§ PERMINTAAN TERTULIS A: Tulis ulang dengan lebih ringkas paragraf surat terbuka yang diawali "Anak yang bekerja di jalan" tanpa menghilangkan fakta-fakta pokoknya.
§ PERMINTAAN TERTULIS B: Salin persis bagian surat terbuka yang dimulai pada kata-kata "NEGARA HARUS MELINDUNGI" dan berakhir setelah kata-kata "No : 04/SK-JCSC/XII/2007.".
§ PERMINTAAN TERTULIS C: Kepada siapa surat terbuka ini ditujukan?

§ PENGGALAN TEKS:
========

NEGARA HARUS MELINDUNGI ANAK-ANAK MISKIN DARI KEKERASAN SOSIAL, EKONOMI, PSIKOLOGIS, FISIK, SEKSUAL, MAUPUN KEKERASAN YANG DILAKUKAN OLEH APARAT NEGARA!

Selasa, 01 Januari 2008

Anak Jalanan Dilindungi Negara!

Perda DKI Jakarta No.8/2007 tentang Ketertiban Umum Mencederai Hak-hak Anak-anak Jalanan
Surat Terbuka


No : 04/SK-JCSC/XII/2007.
Lamp : -

Jakarta, 18 Desember 2007.


Kepada Yth,
Bapak Mardiyanto
Menteri Dalam Negeri Republik Indonesia
Di tempat.


Anak yang bekerja di jalan atau yang biasa disebut “anak jalanan” bukan sekadar realita sosial dampak dari kemiskinan atau peniadaan asuh layak dari orang tua mereka. Lebih dari itu. Realita sosial anak jalanan ini mengungkap sistem sosial disorganis dari suatu organisasi besar yang bernama Negara. Adanya anak jalanan menandakan bahwa pengelolaan Negara dalam mensejahterakan rakyatnya dinilai begitu gagal dan abai tercela karena anak merupakan unit kelompok terkecil dalam masyarakat. Pengabaian hak-hak anak sampai pada adanya anak yang hidup dan atau atau bekerja di jalan merupakan bentuk pengingkaran terbesar atas hak-hak manusia yang harus dipenuhi Negara terhadap rakyatnya.

========

§ INFORMASI YANG DIBERIKAN:
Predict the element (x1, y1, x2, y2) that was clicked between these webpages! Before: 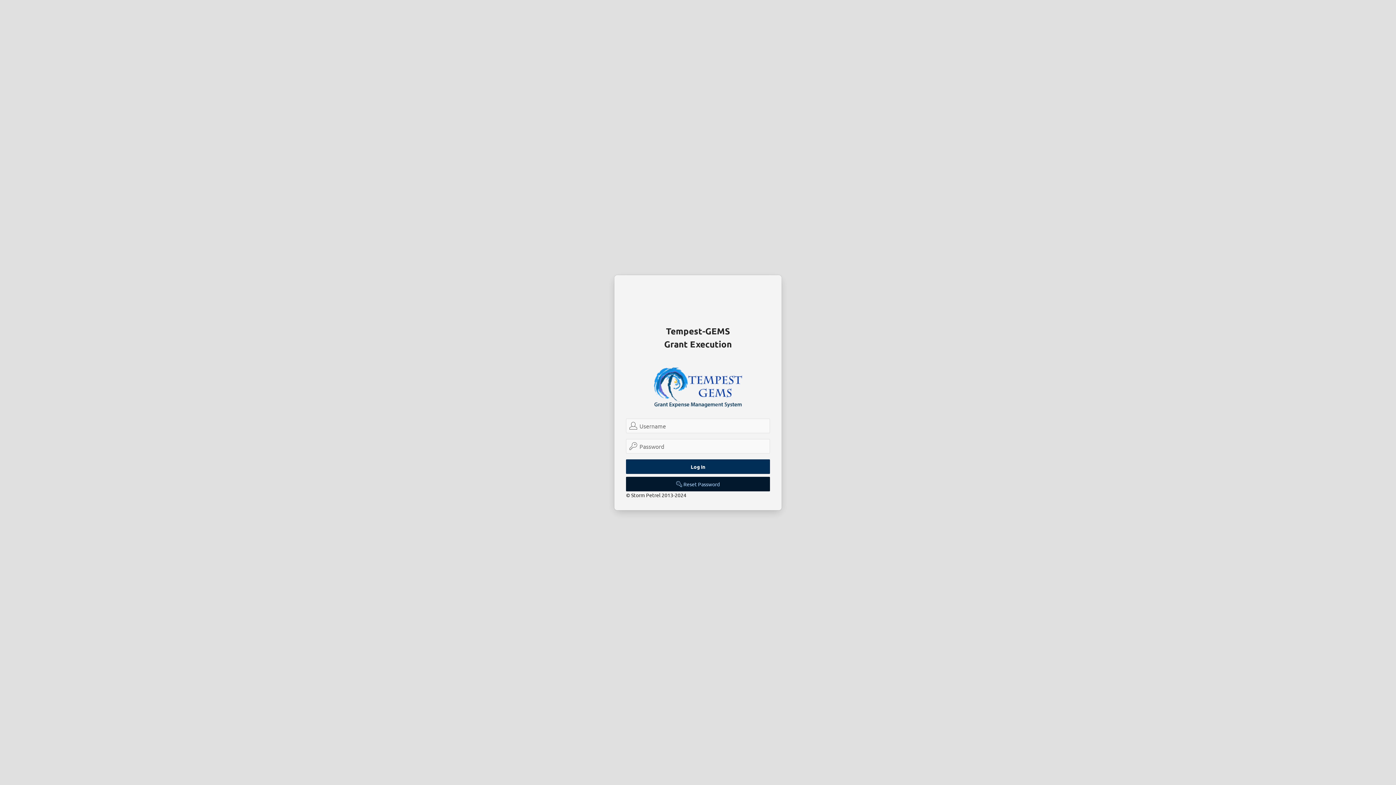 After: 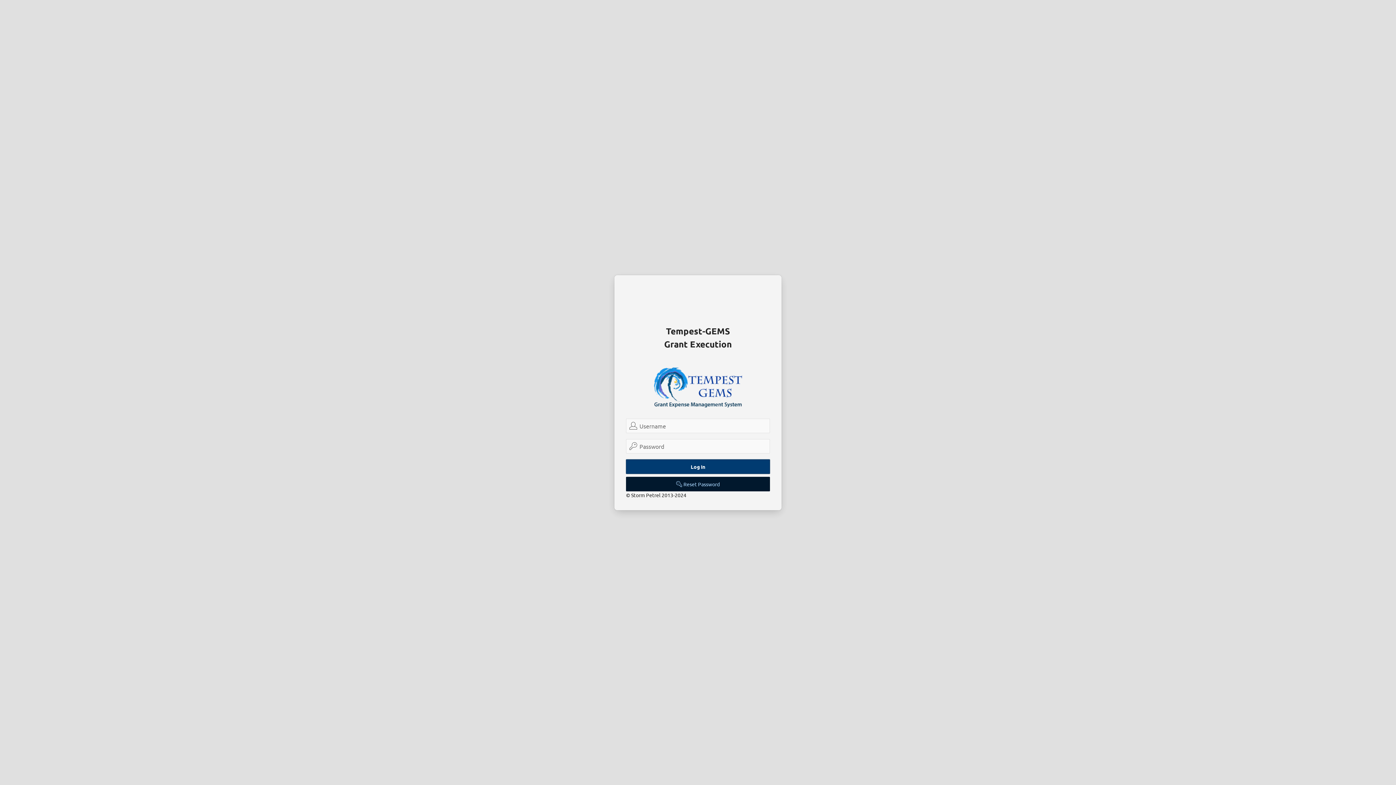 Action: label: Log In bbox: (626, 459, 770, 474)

========

§ JAWABAN TERTULIS A: Anak jalanan bukan hanya akibat kemiskinan atau kurangnya pengasuhan orang tua. Mereka juga mencerminkan sistem sosial Negara yang tidak tertata. Keberadaan mereka menunjukkan kegagalan dan kelalaian Negara dalam menyejahterakan rakyat, sebab anak adalah unit kelompok terkecil dalam masyarakat. Pengabaian hak anak hingga mereka hidup atau bekerja di jalan merupakan pengingkaran terbesar atas hak manusia yang wajib dipenuhi Negara.

§ JAWABAN TERTULIS B:
NEGARA HARUS MELINDUNGI ANAK-ANAK MISKIN DARI KEKERASAN SOSIAL, EKONOMI, PSIKOLOGIS, FISIK, SEKSUAL, MAUPUN KEKERASAN YANG DILAKUKAN OLEH APARAT NEGARA!

Selasa, 01 Januari 2008

Anak Jalanan Dilindungi Negara!

Perda DKI Jakarta No.8/2007 tentang Ketertiban Umum Mencederai Hak-hak Anak-anak Jalanan
Surat Terbuka


No : 04/SK-JCSC/XII/2007.

§ JAWABAN TERTULIS C: Bapak Mardiyanto, Menteri Dalam Negeri Republik Indonesia.